I installed a UV filter for a friend with a single story house, one bathroom, supplied by a dug well water system. The 12 gpm ultra-violet filter has a 5/16″ orifice at the outlet to prevent exceeding the designed flow rate. In addition, the water supply system contains a calcite filter and particulate filter (prior to the UV bacteria killer.) The problem is, now his water pressure is ~10-15 psi when taking a shower. Due to the content of the water (mineral and bacteria,) the calcite and UV filters must remain. The particulate might be expendable. My question for all you operational type plumbers out there is, can I put an Amtrol tank on the house side of the UV filter to provide a reservoir to draw on during use, in addition to the installed tank prior to all the filters? (I’ve jack up the pressure setpoints on the pressure switch for the pump as far as I can; any higher and the pump just runs.)
Thanks.
Replies
A dug well versus a drilled well? I've only ever worked on one of those in a house with inside plumbing. Several others fpr houses or cabins w/o indoor piping.

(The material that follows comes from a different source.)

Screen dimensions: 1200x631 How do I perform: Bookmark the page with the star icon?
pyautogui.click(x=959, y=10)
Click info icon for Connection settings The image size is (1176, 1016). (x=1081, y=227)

Regarding the location of the pressure tank, putting it downstream of the filters will help initially, but only initially. After the first few gallons and the pump cycling back on, you'll have the same flow limitations you do now.
I assume the hose bibs are unfiltered and have good flow and pressure. If so, then it sounds like the pressure drop through each of these filters adds up to be too much. A booster pump in the middle or at the end would help but would be a pain and annoying to add a pump when you already have one.

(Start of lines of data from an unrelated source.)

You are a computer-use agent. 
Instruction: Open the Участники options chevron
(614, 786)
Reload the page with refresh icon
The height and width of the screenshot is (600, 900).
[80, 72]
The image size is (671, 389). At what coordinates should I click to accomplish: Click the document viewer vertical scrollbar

Note that Flint&Walling, Franklin, Grunfos, etc; all make various pumps. Some with higher flow, some with higher pressure, some with both. Sounds like this pump was okay BEFORE all the filters were installed. By creating the need for more pressure, you may well need to re-spec the pump (same flow rate but higher hp = more psi). Like going from a 1/3hp 15 gpm to a 1/2 hp 15 gpm model, for instance.
I think maybe I'm missing something here. If there's a restrictor at the exit of the UV filter that produces the correct amount of flow (at least that's how it's stated), then the loss of pressure is because the shower-head allows a much higher flow out than you're putting in. Right ? The usual fix around here to have high pressure and low flow is to put a restrictor in the shower-head (virtually all heads now sold here come with a restrictor), it works like putting your thumb over the end of a hose to make the opening smaller.
Phill Giles
The Unionville Woodwright
Unionville, Ontario
Put a 500 - 1000 gal poly water tank in the basement. Or bury it next to the house. Whatever.
Filter all the water to the tank. Then pump from the tank to supply the house.
Don't bogart the Ghost
Quittin' Time
It sounds to me that there is a high flow rate shower head that the orifice can't keep up with. I would change the shower head to a low rate water miser one.
I used to use the normal high flow shower heads in my house until the city gave us new low flow ones. I am actually happier with the low flow ones. It uses a higher velocity with a much smaller drop size to reduce flow yet still get you rinsed off throughly.
Its a cheap easy solution unless your in hard water country.